The secret houses where the vape cartridges are made are known as “pen factories.” According to a New York Times article, “the operations buy empty vape cartridges and counterfeit packaging from Chinese factories, then fill them with THC liquid that they purchase from the United States market.” The danger comes into play when the operation starts “cutting their product with other substances” in an effort to make more products for less money.
So instead of having a vape cartridge of just nicotine or cannabis, they dilute the pure product with cutting agents, such as vitamin E acetate (an oil that could cause breathing problems and lung inflammation if it does not heat up fully during the vaping aerosolization process).
After the operation makes the diluted vape cartridges, they then package the products in counterfeit packaging that looks like legal mass-market brands. As a result, the end-user thinks that they are using a product made by a trusted company.
Minors seem to be at the forefront of the vaping epidemic because they buy products from these black-market dealers since they can’t legally buy the cartridges from retail stores or dispensaries due to their age.
“Consumers should be aware of what they are vaping; there are many types of e-liquids, and homemade marijuana-based THC or Cannabinoids products can clearly be harmful to the user’s health and even cause death,” said Alex Mazzola, President of the Nevada Vaping Association. “Consumers must know the difference between manufactured nicotine-based products intended to be vaporized that have not been link the recent fatalities which are very different from homemade marijuana-based THC or Cannabinoids products that have.”
“It can be deadly to buy e-liquid product on the streets or mix products not intended by the manufacturer to be consumed using in a vaporizer,” Mazzola said. “When you don’t buy products that are designed to be vaporized from a reputable retailer, there is no way to know if what you are buying or mixing at home could result in death if consumed.”
In April 2019, a $5 million cache of illegal cannabis vape cartridges were seized by the sheriff of Mendocino County, California.
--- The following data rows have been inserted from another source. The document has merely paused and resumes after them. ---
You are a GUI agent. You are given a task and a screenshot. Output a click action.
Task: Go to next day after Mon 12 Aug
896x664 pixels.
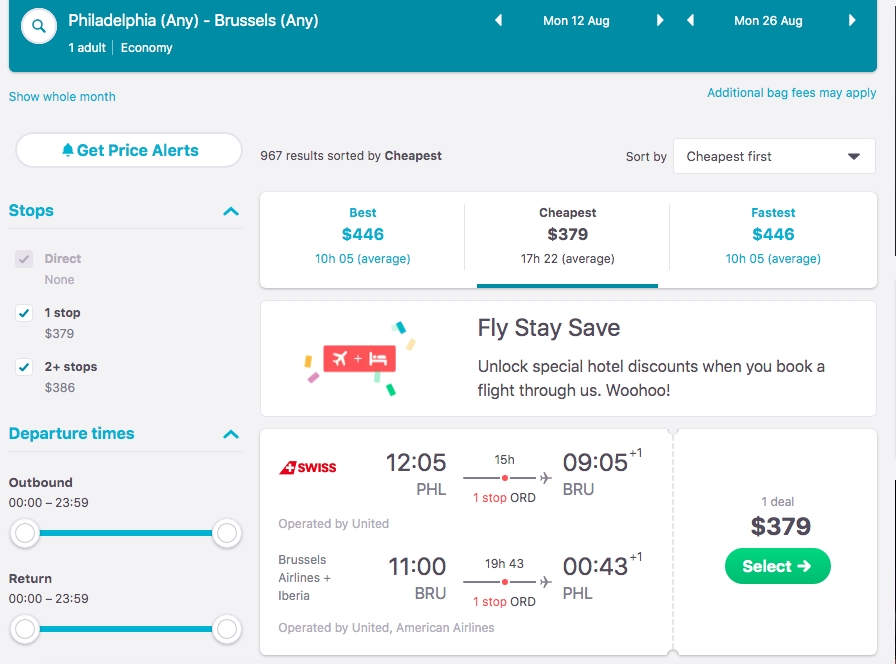(660, 21)
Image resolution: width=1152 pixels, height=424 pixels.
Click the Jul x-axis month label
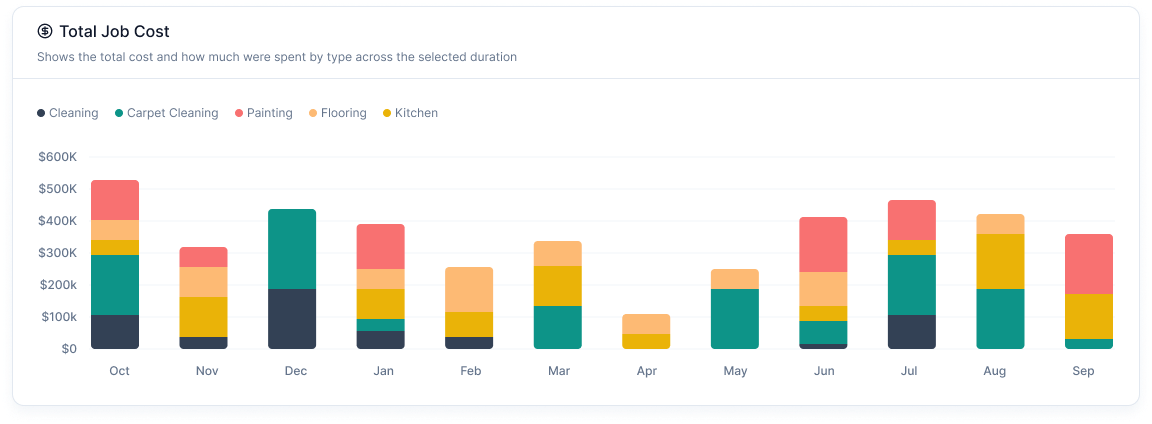[911, 371]
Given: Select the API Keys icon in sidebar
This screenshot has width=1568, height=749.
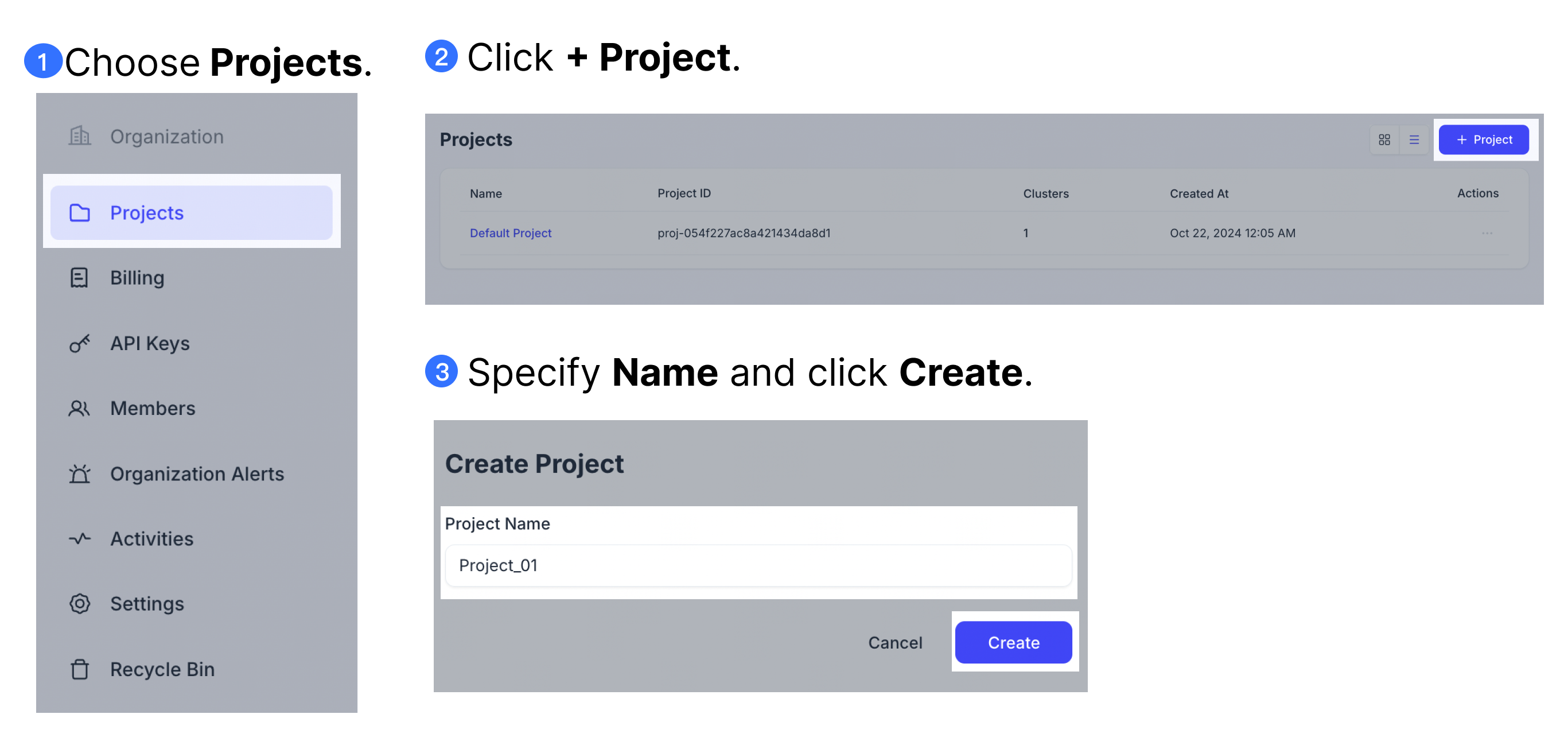Looking at the screenshot, I should coord(80,343).
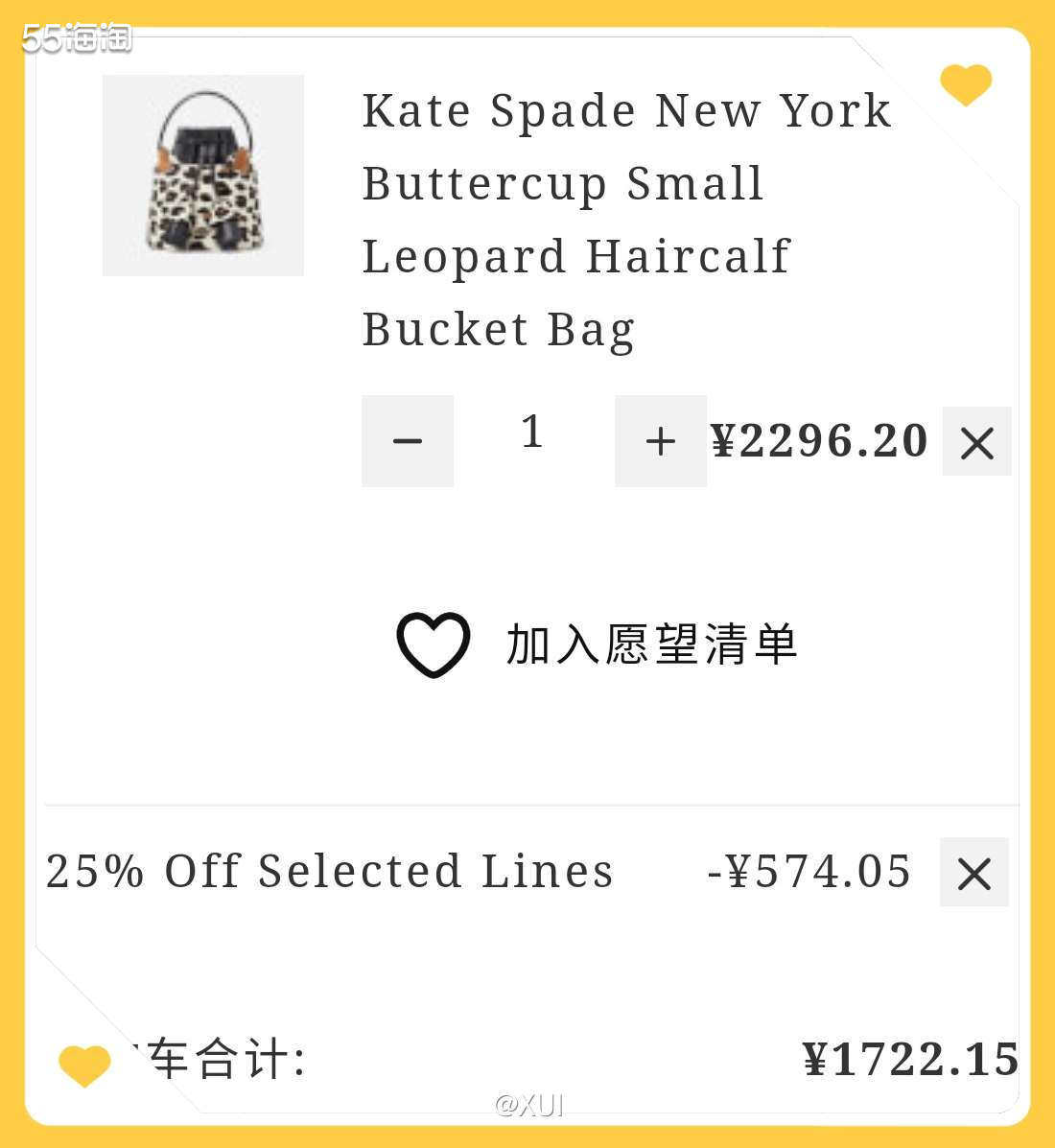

The vape cartridges were tested and the lab reported they were contaminated with a stew of pesticides and a particular fungicide that, when heated to more than 400 degrees, breaks down to release deadly hydrogen cyanide.
According to journalist Foster Winans, David Kurzfeld, a fourth-generation Mendocino rancher and farmer stated, “It’s common knowledge out here that if a legit grower has weed that won’t pass the state test for contaminants, they just sell it into the black market.”
Meanwhile, the black market is booming because of the exorbitant costs to legally sell cannabis. New Frontier Data, which tracks cannabis sales and trends, estimated this spring that as much as 80% of the marijuana sold in California comes from the black market. As stated by Scott Shackford, “Black markets, of course, exist whenever people cannot legally purchase the goods and services that they're looking for at a reasonable cost. The high taxes in California have guaranteed that a black market is likely to continue.”